**Consigne:**
Reprenez le discours sur les douze thèmes tirés des visites pastorales, en poursuivant après sa dernière phrase.

**Texte fourni:**
"""

Tout à l’heure quand vous quitterez cette cathédrale, on vous remettra un tract. Un beau tract, mais enfin un tract, où vous aurez tous les renseignements utiles. L’intention est simple : à travers les visites pastorales, nous avons sélectionné une douzaine de thèmes qui nous sont apparus récurrents, des thèmes qui ont donné lieu à des actions dans toutes sortes de secteurs de Paris.
Nous voudrions que, sur chacun de ces 12 thèmes, nous ayons tous ensemble un temps de travail pour permettre une relecture commune, un discernement de ce qui s’est passé afin de voir s’il est possible et souhaitable, et de quelle manière, de reprendre ces actions en d’autres lieux.
En quatre samedis après-midi entre le mois de novembre et le mois de mars, vous serez conviés à participer à une de ces rencontres qui vont être préparées maintenant, d’ici la rentrée de septembre, par des cellules d’animation. Au terme de ce travail, si Dieu veut qu’il produise du fruit, je serai en mesure de promulguer des orientations diocésaines qui proviendront non pas simplement de ce que j’ai envie de faire mais de ce qui existe et peut constituer des points d’appuis pour une action ultérieure.

"""

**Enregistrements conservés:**
"""

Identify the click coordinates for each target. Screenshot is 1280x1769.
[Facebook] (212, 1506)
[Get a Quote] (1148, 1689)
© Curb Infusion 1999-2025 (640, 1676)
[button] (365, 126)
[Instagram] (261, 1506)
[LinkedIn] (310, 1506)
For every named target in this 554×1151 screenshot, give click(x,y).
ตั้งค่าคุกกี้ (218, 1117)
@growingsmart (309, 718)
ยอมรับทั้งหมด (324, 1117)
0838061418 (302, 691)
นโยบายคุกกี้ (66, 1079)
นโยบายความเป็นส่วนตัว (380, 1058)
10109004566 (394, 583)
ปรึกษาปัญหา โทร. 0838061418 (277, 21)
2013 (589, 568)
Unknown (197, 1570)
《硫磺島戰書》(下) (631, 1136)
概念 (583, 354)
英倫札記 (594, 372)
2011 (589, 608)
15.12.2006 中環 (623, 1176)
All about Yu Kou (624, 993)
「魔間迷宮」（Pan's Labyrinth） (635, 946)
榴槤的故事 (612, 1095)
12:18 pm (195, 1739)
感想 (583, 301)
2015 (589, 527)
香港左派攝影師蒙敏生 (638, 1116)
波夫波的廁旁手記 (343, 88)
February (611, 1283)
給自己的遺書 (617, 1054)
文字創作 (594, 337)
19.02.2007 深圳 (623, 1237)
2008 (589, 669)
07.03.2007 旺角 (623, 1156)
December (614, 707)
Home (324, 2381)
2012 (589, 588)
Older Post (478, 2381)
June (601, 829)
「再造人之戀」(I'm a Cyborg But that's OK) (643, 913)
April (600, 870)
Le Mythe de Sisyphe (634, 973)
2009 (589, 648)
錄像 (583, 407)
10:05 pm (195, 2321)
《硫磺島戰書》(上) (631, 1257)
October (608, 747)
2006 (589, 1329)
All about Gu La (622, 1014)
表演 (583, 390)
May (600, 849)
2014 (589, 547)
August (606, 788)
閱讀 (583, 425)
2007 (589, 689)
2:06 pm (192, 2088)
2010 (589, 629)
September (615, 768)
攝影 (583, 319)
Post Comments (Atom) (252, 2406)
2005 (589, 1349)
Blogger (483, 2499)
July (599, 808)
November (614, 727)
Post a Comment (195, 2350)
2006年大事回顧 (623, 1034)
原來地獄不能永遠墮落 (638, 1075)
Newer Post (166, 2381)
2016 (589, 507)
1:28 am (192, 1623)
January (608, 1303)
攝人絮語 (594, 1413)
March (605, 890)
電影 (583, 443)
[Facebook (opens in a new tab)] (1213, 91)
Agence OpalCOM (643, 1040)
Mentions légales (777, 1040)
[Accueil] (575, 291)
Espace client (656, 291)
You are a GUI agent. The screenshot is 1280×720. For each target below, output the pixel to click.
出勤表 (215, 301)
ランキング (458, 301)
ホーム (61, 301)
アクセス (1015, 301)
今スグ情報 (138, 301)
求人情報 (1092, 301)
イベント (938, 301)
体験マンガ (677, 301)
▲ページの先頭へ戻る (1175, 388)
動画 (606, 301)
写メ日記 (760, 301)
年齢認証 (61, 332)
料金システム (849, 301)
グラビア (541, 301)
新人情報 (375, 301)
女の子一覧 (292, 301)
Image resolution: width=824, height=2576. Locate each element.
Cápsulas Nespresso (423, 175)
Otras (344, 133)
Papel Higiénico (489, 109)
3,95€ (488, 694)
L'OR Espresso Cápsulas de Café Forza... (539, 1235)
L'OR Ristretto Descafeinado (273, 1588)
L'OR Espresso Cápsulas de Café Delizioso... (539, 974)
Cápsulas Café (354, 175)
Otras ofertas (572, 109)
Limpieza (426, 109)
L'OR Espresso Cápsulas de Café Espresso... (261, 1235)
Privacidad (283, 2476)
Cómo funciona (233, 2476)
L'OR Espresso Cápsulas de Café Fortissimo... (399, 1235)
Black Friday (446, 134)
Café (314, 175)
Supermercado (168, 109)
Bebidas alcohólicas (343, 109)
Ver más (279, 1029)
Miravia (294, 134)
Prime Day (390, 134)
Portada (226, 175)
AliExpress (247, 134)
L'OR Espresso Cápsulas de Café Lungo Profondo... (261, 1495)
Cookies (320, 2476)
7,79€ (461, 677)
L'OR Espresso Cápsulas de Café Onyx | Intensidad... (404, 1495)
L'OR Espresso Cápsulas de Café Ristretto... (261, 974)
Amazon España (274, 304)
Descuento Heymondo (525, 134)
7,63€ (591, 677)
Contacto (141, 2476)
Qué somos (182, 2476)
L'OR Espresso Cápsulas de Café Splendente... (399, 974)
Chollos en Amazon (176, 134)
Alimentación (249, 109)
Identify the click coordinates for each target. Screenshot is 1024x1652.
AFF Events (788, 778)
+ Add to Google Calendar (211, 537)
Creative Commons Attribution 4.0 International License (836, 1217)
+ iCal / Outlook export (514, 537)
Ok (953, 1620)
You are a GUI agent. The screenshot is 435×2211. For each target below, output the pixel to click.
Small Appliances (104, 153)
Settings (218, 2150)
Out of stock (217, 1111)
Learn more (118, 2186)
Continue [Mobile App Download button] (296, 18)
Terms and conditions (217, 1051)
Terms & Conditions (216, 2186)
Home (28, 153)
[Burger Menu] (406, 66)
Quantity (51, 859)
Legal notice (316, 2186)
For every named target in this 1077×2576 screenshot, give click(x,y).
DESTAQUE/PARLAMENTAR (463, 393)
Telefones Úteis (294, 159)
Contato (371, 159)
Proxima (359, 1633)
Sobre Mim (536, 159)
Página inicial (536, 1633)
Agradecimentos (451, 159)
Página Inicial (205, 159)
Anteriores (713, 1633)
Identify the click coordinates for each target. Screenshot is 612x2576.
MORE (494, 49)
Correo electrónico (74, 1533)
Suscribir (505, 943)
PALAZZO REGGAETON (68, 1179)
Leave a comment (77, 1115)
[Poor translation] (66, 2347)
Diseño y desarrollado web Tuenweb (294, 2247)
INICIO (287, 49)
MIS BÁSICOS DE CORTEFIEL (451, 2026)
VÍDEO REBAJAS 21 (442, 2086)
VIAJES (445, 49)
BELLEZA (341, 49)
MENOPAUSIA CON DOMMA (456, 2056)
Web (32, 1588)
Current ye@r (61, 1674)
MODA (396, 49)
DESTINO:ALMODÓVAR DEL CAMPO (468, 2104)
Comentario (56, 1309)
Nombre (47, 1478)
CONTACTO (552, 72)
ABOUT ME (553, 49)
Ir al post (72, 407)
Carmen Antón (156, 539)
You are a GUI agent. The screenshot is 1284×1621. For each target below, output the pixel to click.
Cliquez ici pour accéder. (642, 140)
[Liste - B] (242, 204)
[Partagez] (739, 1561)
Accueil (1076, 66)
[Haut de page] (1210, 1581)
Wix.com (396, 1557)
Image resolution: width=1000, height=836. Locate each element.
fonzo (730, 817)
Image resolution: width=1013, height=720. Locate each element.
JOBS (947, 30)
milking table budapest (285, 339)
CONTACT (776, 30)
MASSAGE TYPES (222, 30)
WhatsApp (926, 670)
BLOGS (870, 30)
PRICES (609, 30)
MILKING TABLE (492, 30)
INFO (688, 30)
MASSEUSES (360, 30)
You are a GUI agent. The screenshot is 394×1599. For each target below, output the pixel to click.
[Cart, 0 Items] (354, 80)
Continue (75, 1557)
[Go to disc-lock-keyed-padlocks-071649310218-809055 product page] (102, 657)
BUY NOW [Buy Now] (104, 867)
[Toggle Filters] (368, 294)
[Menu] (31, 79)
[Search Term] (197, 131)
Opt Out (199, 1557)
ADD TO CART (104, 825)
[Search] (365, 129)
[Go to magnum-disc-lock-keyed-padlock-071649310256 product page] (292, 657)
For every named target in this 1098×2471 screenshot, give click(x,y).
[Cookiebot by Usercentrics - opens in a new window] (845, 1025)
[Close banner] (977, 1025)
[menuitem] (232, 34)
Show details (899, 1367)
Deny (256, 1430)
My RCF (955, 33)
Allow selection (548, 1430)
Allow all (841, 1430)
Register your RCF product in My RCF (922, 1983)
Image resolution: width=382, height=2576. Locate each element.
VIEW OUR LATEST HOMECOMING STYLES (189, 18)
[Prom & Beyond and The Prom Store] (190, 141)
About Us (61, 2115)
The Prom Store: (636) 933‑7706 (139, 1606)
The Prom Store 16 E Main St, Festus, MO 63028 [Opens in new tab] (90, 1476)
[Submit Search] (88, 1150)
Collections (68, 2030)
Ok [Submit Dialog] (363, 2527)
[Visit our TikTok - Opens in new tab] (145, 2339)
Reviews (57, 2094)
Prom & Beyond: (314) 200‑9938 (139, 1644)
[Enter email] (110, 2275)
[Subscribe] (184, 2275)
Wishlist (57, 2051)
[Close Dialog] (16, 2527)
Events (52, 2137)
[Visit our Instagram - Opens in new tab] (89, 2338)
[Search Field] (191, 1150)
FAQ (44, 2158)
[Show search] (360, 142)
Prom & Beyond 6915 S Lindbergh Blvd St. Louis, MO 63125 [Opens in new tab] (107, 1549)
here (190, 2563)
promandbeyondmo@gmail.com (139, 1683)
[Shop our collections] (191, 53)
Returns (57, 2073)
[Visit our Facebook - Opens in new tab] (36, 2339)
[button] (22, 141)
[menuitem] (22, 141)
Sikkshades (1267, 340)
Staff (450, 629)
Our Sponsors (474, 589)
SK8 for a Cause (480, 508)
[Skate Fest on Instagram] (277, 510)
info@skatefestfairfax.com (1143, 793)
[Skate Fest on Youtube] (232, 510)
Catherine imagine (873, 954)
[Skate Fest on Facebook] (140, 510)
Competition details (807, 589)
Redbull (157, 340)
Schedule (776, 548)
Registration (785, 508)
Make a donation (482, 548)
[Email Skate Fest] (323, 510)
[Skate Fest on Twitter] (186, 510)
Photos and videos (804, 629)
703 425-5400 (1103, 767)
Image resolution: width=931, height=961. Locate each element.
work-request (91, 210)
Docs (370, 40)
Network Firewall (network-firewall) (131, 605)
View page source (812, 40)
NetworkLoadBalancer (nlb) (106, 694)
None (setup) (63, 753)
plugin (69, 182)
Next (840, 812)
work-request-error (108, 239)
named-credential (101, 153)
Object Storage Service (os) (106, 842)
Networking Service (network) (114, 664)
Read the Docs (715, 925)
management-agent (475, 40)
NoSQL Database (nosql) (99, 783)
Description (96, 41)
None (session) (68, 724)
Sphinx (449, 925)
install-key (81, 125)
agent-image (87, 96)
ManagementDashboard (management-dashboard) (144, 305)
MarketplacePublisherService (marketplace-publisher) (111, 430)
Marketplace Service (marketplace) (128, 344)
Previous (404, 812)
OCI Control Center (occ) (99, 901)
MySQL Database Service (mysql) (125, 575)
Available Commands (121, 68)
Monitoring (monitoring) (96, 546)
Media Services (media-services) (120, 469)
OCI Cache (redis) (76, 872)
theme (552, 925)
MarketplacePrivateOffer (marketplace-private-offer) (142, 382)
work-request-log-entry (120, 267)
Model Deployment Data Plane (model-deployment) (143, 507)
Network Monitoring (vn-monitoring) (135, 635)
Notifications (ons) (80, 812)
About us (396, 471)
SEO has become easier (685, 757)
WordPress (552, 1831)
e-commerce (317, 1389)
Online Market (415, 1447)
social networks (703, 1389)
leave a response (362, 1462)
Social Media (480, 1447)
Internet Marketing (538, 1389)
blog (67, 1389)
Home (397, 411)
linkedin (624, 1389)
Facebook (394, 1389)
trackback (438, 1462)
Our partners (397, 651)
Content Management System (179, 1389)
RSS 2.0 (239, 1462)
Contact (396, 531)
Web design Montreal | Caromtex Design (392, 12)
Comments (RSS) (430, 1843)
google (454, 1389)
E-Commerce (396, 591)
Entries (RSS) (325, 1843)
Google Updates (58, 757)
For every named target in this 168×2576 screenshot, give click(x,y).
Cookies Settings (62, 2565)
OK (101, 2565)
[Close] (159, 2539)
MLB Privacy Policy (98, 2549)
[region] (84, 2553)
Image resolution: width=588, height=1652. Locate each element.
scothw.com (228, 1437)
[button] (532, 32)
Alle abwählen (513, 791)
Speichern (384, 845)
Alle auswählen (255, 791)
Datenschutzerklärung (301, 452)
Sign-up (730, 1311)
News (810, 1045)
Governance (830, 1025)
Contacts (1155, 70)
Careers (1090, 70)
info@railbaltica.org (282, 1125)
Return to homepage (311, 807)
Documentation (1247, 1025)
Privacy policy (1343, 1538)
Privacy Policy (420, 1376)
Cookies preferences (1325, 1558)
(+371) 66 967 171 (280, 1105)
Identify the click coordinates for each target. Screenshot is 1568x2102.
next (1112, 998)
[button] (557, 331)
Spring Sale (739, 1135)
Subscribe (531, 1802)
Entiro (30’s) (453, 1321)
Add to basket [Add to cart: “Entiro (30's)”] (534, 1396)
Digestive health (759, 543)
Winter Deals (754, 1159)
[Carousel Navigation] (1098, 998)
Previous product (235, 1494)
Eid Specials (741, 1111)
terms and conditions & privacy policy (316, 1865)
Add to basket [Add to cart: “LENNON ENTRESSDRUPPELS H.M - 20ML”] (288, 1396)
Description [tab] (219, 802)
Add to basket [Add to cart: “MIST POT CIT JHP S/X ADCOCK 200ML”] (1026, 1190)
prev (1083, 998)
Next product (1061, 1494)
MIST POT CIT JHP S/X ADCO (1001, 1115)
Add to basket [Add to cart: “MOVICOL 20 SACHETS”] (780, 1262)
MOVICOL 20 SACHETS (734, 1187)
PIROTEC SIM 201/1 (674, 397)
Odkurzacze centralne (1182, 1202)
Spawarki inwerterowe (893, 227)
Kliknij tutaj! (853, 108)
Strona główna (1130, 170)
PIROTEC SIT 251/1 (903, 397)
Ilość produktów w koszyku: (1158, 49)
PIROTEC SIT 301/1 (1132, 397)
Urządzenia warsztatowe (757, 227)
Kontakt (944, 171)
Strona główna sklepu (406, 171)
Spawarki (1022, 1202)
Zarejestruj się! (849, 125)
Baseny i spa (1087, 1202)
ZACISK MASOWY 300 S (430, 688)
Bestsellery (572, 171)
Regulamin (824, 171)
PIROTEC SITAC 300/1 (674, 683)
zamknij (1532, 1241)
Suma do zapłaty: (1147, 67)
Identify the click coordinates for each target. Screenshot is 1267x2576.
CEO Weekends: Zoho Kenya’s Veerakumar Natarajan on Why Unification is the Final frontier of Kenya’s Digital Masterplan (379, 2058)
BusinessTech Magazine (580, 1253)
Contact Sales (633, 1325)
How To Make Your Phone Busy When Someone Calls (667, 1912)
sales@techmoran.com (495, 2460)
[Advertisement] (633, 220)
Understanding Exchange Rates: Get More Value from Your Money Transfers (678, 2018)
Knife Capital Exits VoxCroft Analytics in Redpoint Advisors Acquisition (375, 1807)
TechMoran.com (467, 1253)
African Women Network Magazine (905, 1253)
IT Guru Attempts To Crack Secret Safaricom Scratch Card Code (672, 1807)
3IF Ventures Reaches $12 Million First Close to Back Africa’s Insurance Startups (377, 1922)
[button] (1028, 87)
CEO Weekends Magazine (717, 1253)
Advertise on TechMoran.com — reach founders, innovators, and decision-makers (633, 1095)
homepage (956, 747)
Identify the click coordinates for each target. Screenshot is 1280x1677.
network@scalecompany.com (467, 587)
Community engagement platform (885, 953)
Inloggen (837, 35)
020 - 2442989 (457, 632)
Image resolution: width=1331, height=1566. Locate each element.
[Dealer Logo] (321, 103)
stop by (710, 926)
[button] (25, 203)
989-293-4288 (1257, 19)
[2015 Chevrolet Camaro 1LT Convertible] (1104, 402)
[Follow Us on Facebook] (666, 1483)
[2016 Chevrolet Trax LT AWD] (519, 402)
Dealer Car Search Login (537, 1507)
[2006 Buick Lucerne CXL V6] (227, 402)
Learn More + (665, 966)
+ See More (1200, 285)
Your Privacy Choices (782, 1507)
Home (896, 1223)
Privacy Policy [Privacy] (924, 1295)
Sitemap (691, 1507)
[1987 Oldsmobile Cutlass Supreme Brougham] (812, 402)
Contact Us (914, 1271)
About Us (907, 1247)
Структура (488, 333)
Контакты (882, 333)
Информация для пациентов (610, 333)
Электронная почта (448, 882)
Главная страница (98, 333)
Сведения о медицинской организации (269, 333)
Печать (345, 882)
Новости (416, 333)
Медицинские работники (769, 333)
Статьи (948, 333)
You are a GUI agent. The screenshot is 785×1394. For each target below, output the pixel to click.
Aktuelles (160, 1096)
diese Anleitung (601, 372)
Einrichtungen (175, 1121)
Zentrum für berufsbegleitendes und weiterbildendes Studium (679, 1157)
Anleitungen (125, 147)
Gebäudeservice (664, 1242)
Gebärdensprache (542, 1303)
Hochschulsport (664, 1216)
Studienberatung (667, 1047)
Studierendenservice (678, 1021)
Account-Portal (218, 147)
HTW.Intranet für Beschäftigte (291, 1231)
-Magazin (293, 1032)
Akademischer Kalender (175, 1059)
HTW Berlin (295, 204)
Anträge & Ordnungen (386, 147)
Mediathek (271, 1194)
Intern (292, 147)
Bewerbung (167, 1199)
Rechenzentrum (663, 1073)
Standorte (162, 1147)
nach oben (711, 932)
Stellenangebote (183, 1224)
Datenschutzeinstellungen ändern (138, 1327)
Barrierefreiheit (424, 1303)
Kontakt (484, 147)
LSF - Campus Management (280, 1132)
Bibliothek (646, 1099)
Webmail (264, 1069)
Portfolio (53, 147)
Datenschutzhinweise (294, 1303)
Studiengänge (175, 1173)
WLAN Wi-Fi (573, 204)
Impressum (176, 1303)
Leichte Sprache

"""

**Réponse attendue:**
Cela veut dire que le diocèse de Paris ne va pas fermer ses portes : il a un avenir devant lui. Pour cet avenir, nous devons aider chaque communauté chrétienne à être mieux sensibilisée à la pastorale de la jeunesse et à l’annonce de l’Évangile aux jeunes générations. Il n’y aura pas d’avenir si on ne dit rien aux jeunes ; sans doute leur dit-on beaucoup de choses, mais il y a encore du travail à faire. Il n’y aura pas d’avenir si nous n’avons pas un corps diaconal et sacerdotal fort et vivant. Savez-vous qu’aujourd’hui, à quelques unités près, pour 400 prêtres de plein exercice dans le diocèse de Paris, nous en avons 100 qui sont en service à l’extérieur du diocèse : 25% des prêtres en activité sont actuellement en mission dans d’autres diocèses ou dans des tâches diverses, pour le service de l’Église. J’en suis heureux, j’en rends grâce à Dieu, - j’espère que les autres évêques aussi en rendent grâce à Dieu, mais je n’en doute pas. Seulement, pour que nous puissions vivre ce partage sereinement et dans la joie, il faut que des membres nouveaux entrent dans le corps. On ne peut pas vivre cette communion dans la responsabilité de la mission de l’Église si nous ne sommes pas tous mobilisés pour l’appel au sacerdoce et au diaconat.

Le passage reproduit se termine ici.